Iraha advised them to set up an automatic withdrawal of $645 a month from one of their paychecks into a savings account. It's easier than vowing to write a check for savings every month, because inevitably you'll find use for that money somehow an anniversary, baby lu'au or graduation that's coming up.
The Sojots should start an emergency fund that can pay for at least three months of living expenses, or about $10,000, the adviser said.
Once they have extra cash, they should buy life insurance since the family depends heavily on Garton's $66,000 a year job.
Find out what life insurance benefits Garton has through the union, Iraha said. Make sure he's covered for at least $250,000 so Tricia can pay off their $189,000 home loan and other debt plus leave something extra for the children.
If the policy through the union doesn't provide enough coverage, buy extra. Choose a 20-year term life insurance, which should cover the family until 13-year-old Adam and Saechel, 9, are financially independent. Tricia also should consider taking out life insurance, but coverage for Garton is more critical.
Finally, Garton should look into whether his union provides adequate disability insurance enough to cover at least 67 percent of his income.
The couple wants to save for their children's college education, but Iraha has this advice: "Do not jeopardize your retirement for the kids' education."
The children can get student loans, apply for scholarships or work through college.
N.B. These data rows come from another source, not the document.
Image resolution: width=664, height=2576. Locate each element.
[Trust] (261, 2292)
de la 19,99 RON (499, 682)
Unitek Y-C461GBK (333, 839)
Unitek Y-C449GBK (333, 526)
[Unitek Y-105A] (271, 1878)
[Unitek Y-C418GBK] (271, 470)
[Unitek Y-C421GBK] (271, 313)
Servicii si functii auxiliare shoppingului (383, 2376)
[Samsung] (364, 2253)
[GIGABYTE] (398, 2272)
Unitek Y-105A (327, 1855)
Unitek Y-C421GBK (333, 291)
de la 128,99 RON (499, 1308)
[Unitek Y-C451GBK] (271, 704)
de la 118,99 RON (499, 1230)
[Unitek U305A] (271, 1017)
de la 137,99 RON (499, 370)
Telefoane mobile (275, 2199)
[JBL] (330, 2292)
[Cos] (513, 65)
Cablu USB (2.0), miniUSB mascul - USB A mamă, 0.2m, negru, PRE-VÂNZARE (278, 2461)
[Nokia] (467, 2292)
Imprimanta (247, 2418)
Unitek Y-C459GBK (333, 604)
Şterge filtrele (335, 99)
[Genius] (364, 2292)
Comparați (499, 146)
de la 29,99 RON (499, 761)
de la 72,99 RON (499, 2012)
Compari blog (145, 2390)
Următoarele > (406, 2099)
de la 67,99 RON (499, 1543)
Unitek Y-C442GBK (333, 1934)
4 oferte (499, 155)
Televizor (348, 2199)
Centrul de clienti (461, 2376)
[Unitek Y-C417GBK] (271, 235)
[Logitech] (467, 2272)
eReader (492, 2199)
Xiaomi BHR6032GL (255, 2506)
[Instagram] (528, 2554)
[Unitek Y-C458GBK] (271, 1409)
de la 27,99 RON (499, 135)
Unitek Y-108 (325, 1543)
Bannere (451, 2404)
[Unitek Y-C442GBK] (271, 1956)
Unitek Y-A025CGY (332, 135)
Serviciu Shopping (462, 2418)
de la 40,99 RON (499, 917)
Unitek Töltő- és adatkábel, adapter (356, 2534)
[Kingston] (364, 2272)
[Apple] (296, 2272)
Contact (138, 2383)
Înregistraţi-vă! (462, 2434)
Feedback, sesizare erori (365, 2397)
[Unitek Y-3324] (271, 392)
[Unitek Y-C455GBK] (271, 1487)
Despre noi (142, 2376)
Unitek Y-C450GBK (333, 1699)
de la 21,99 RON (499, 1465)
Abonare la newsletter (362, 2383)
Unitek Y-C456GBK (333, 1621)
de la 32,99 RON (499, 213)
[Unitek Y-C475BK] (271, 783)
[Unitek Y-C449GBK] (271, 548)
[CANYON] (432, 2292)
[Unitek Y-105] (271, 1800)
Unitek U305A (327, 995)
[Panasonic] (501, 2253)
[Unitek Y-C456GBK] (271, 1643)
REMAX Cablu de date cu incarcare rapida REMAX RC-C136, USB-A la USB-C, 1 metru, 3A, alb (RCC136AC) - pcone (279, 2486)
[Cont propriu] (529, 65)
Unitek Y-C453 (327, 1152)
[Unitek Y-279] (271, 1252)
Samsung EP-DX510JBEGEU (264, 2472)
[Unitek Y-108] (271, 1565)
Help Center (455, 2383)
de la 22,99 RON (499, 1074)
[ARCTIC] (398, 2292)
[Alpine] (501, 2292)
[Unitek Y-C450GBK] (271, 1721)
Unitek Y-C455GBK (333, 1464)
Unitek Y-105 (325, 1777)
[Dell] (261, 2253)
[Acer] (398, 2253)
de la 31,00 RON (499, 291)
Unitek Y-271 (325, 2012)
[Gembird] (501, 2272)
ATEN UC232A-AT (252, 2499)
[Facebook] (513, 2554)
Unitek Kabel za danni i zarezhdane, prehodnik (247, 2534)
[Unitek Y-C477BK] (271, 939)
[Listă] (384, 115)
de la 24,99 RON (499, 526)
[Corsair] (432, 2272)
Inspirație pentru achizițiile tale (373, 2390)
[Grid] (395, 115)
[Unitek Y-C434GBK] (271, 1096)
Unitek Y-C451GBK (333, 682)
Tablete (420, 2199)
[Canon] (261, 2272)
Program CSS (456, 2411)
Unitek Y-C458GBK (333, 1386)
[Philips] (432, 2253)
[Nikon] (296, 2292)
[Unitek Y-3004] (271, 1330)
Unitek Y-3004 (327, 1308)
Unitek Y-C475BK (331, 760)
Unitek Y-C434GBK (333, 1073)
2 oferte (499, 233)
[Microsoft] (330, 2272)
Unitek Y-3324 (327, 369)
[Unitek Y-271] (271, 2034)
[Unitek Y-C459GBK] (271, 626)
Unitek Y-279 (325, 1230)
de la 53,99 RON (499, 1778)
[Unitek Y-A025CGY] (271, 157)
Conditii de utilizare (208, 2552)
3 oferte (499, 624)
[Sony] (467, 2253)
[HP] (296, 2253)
Fund both goals if you can, but your priority should be your retirement, he said.
The Sojots' retirement savings should be invested mainly in stocks because they still have decades to go before retirement.
They should each open a Roth IRA, in which you can withdraw money completely tax and penalty free after 59 1/2, Iraha said. Currently, the maximum investment allowed is $3,000 a year per person. Tricia and Garton should aim to put away $6,000 in their Roth IRAs annually.
After 20 years earning 7 percent on average annually, the IRAs alone would be worth about $245,000.
Tricia also has a 403B retirement plan offered through work and she should put more money into it. Currently, the most allowed a year is $13,000.
At this point in the discussion, Garton suddenly piped up and said he got his first $700 monthly check for teaching welding classes.
"What?" his wife said in surprise.
"Garton!" she and the financial planner said at the same time.
So the Sojots should at least have $1,345 to set aside, Iraha said. They shouldn't put off saving any longer since success in reaching their financial goals is directly related to how much they save now not next year or after the children go to college.
If the Sojots start saving immediately, "you'll be thanking me 15 years from now," Iraha said.